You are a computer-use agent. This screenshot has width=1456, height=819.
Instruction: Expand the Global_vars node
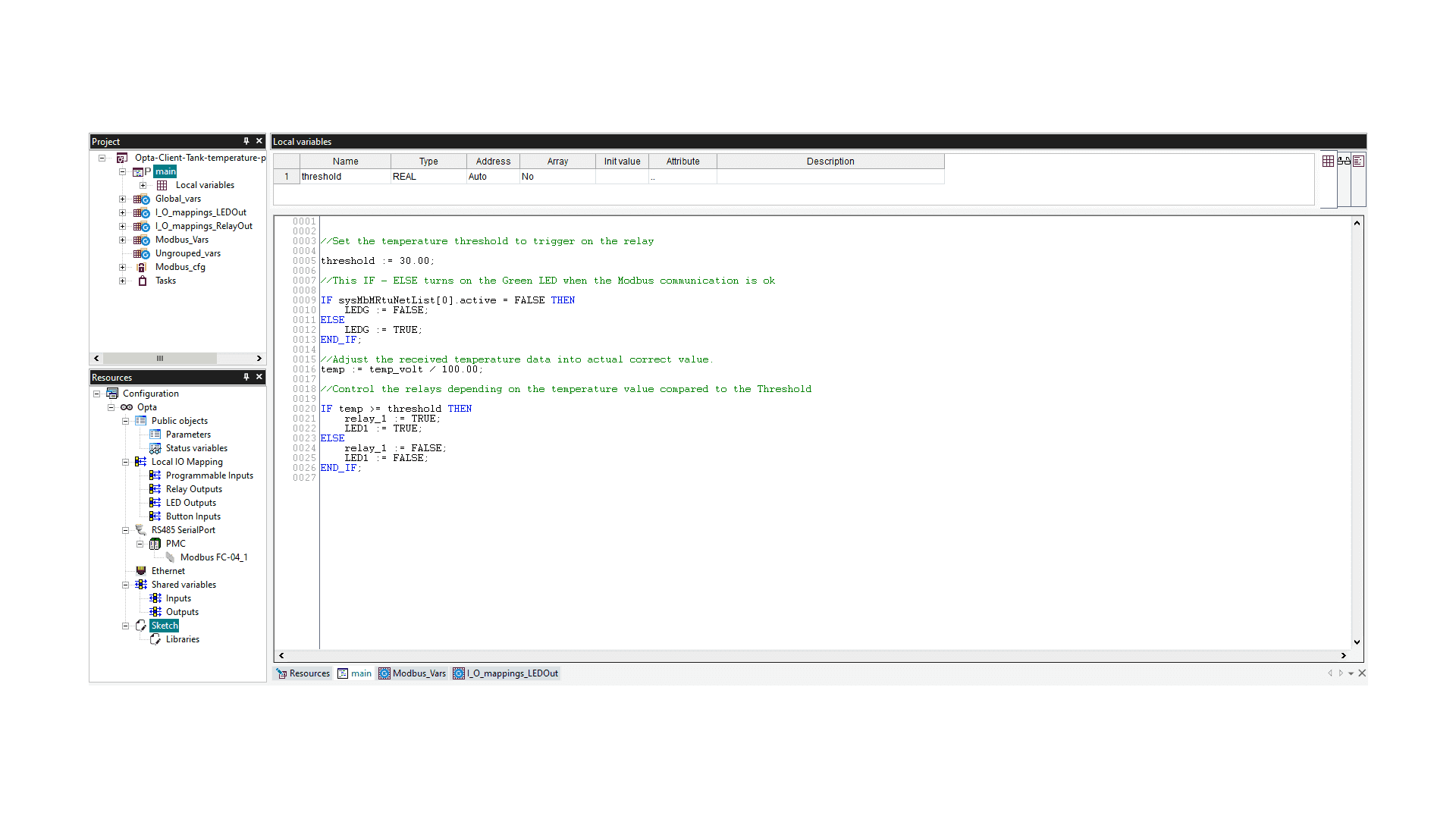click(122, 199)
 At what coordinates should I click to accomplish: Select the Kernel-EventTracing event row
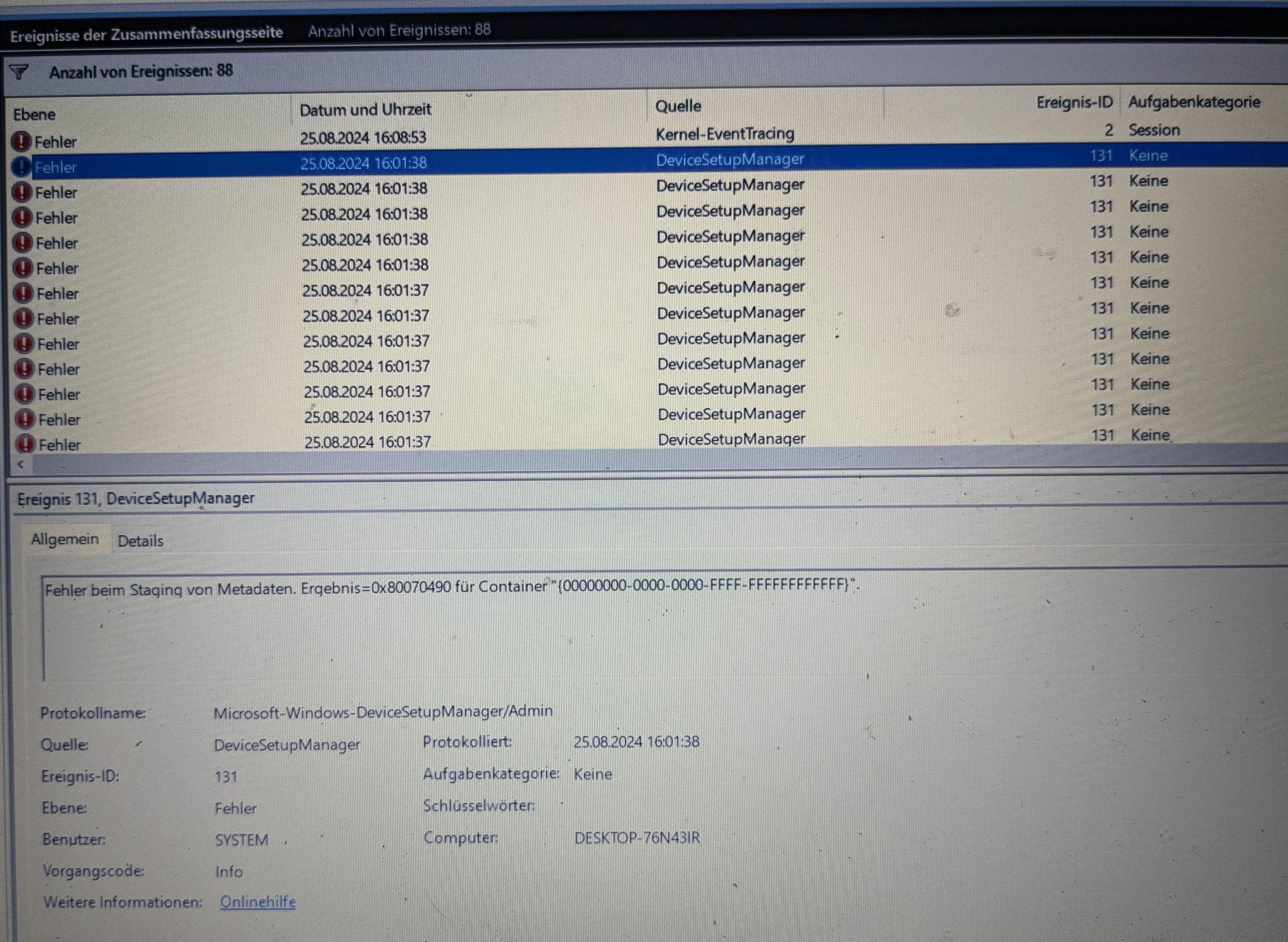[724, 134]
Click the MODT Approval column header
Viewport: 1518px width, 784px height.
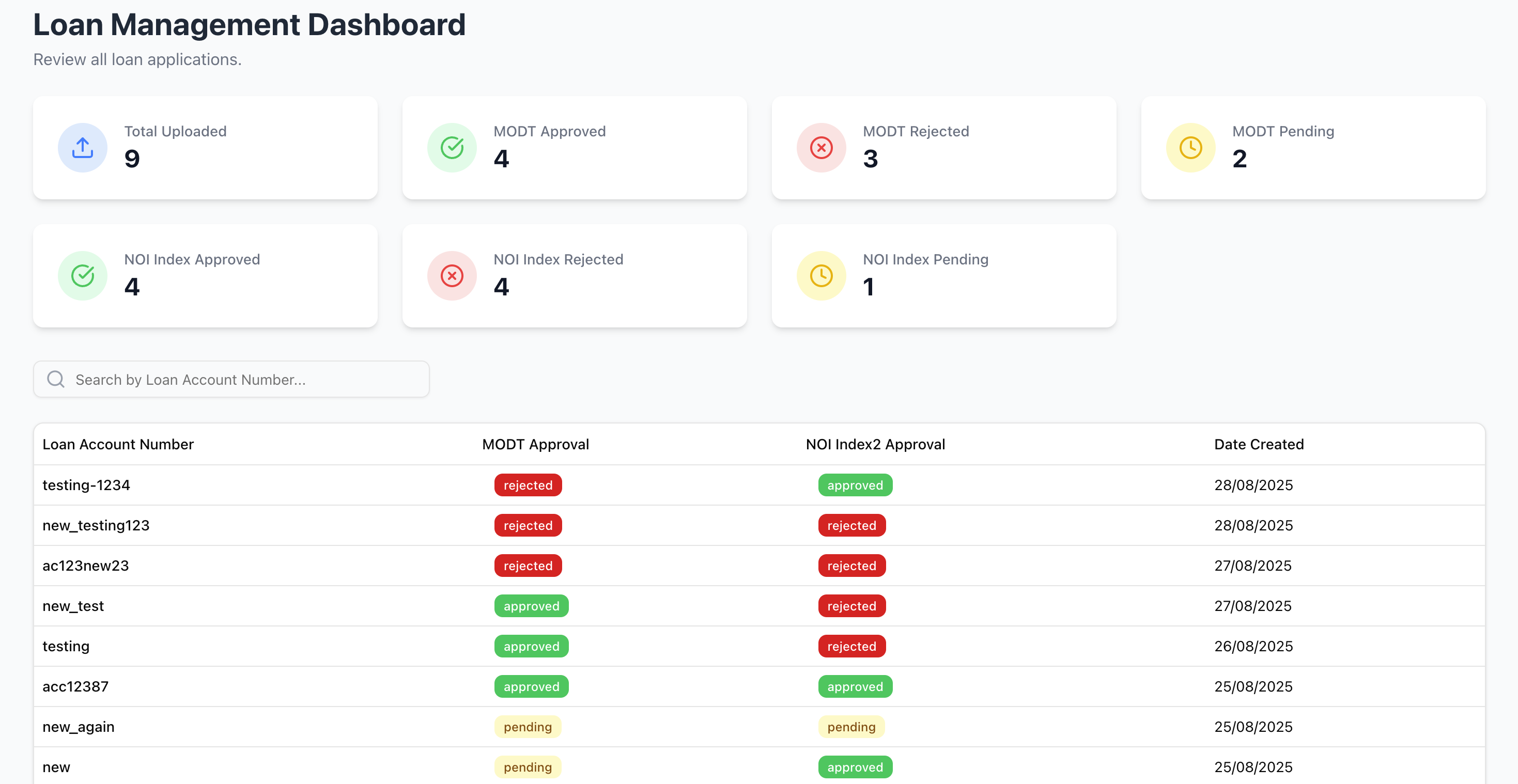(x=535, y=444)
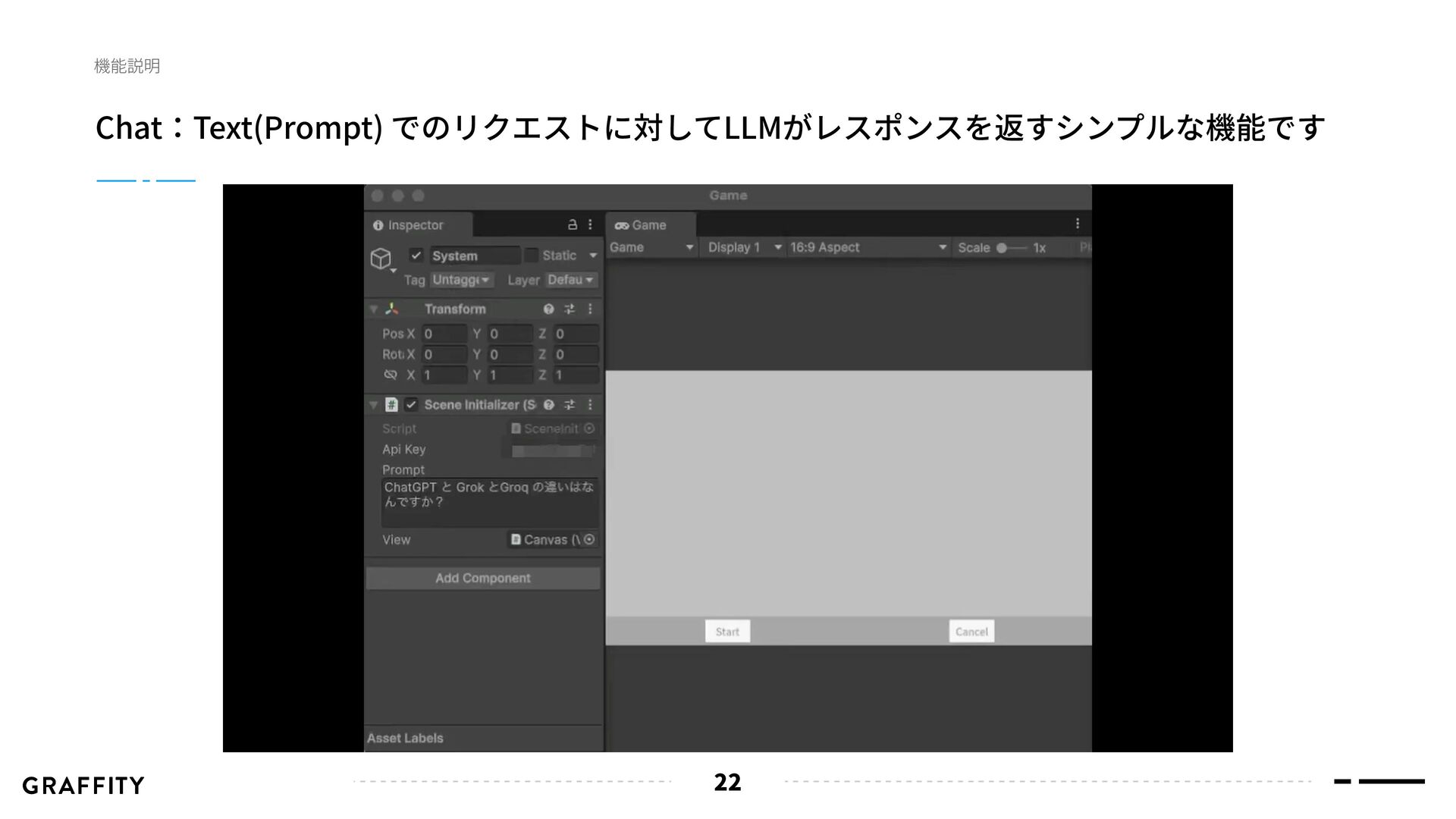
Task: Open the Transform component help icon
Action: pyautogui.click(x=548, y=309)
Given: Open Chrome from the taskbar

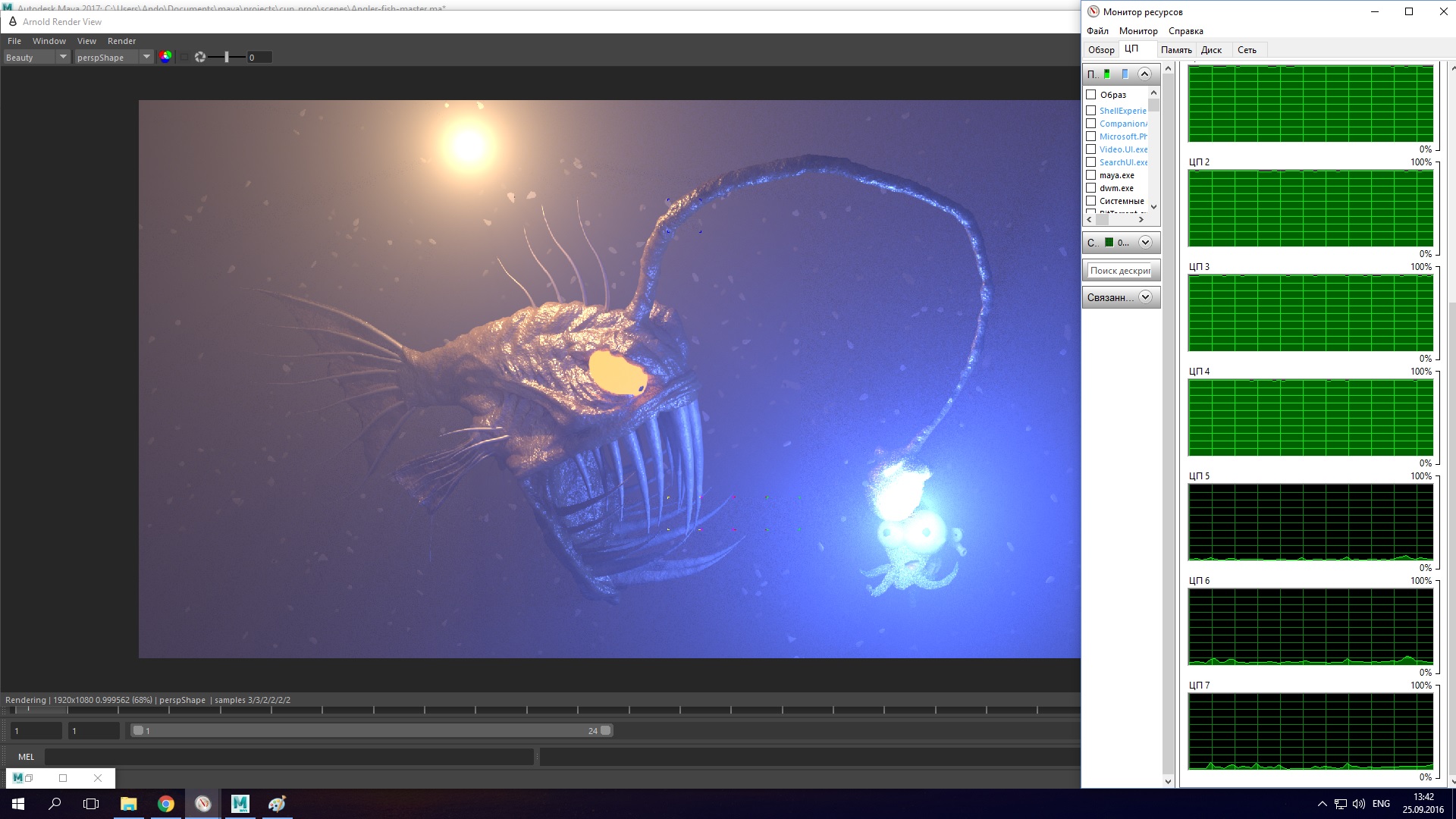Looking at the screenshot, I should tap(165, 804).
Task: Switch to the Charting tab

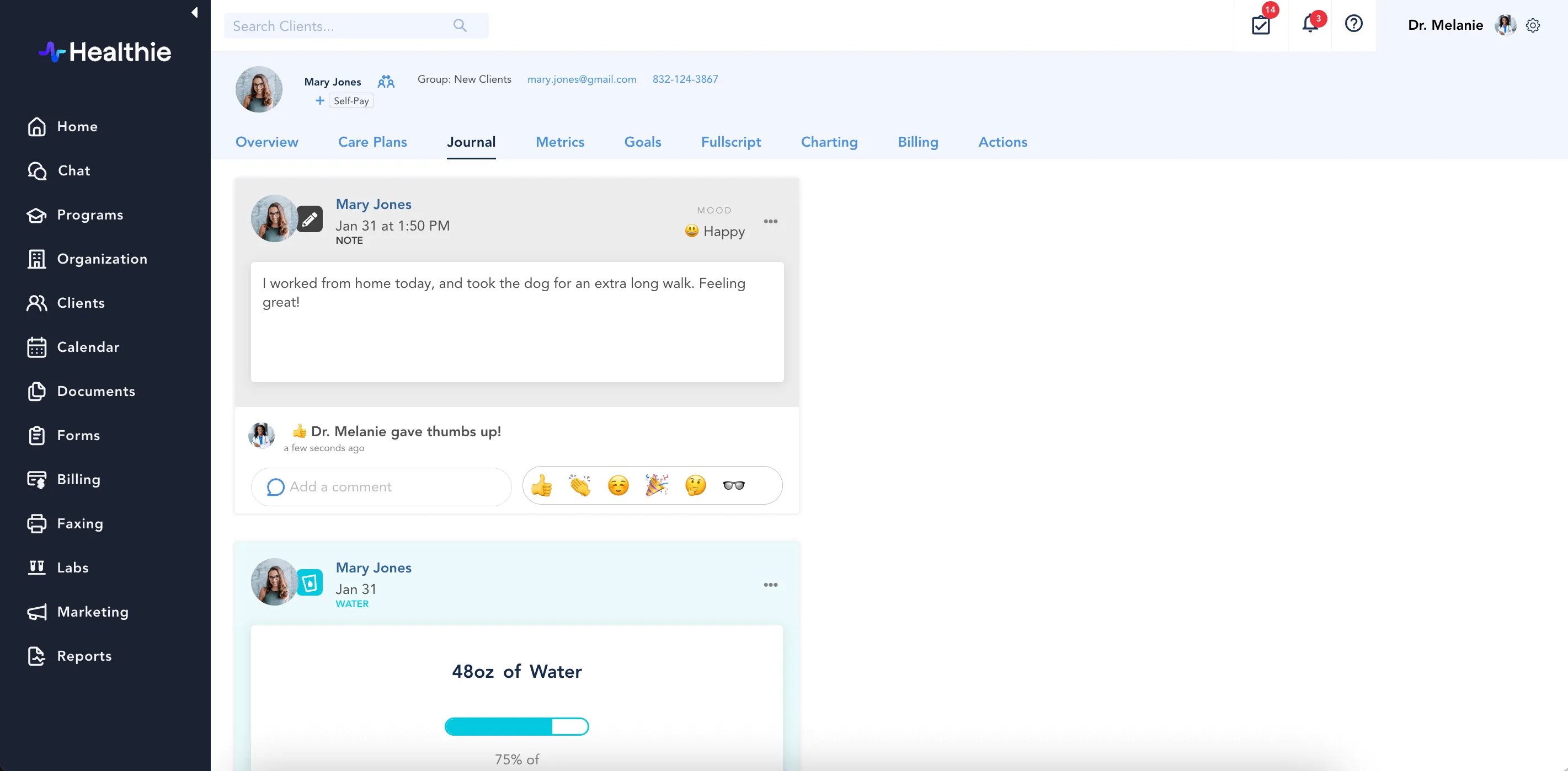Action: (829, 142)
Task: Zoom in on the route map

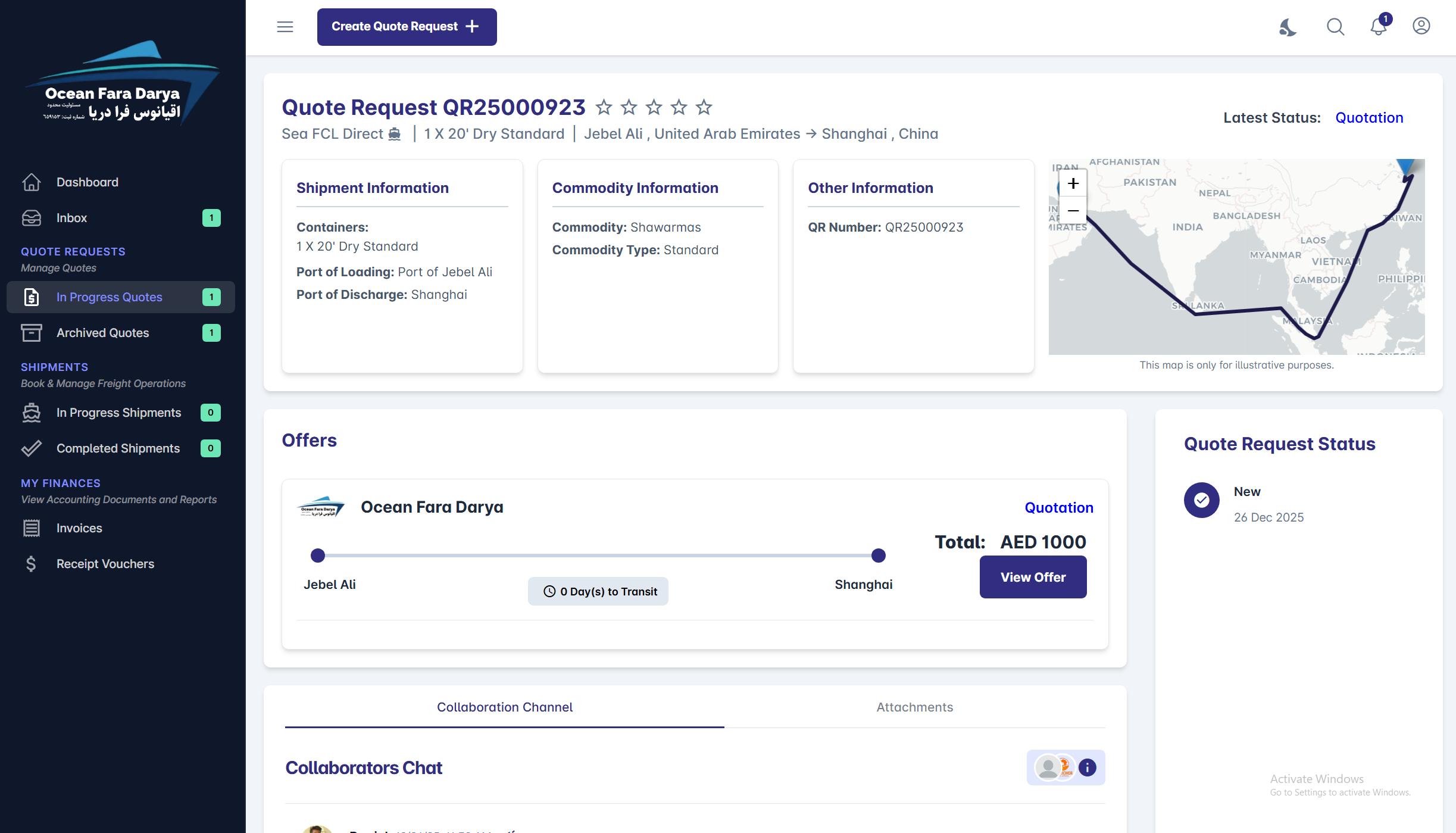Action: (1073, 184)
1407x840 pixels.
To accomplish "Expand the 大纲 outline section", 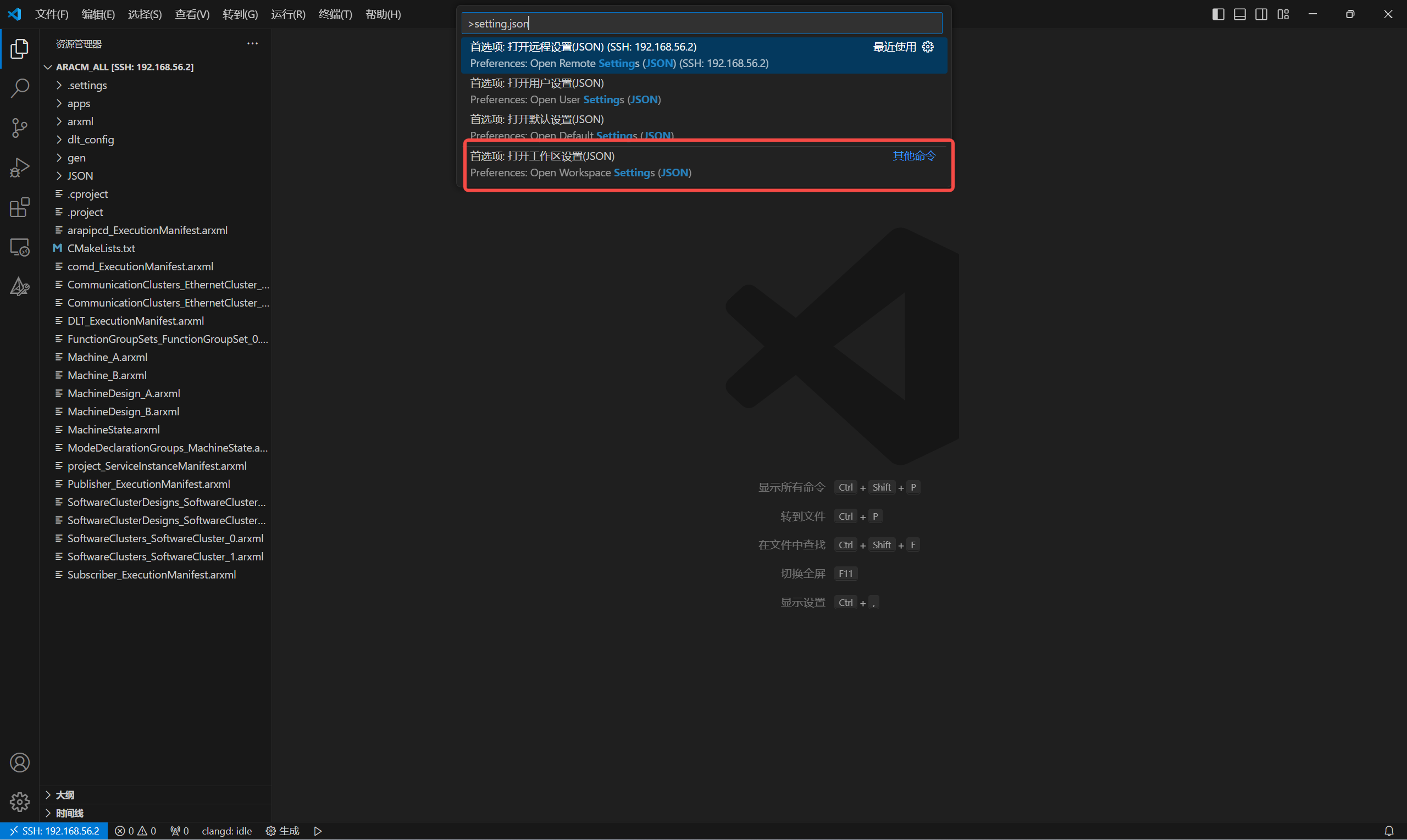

--

### Task brief
Write out exactly the run of lines above that starts at the line containing "At what coordinates" and ends at the line containing "Click the MODT Approval column header". Include both, and leave the pictures out.

### Result for this exercise
 At what coordinates should I click to accomplish: Select the Kernel-EventTracing event row
[724, 134]
Click the MODT Approval column header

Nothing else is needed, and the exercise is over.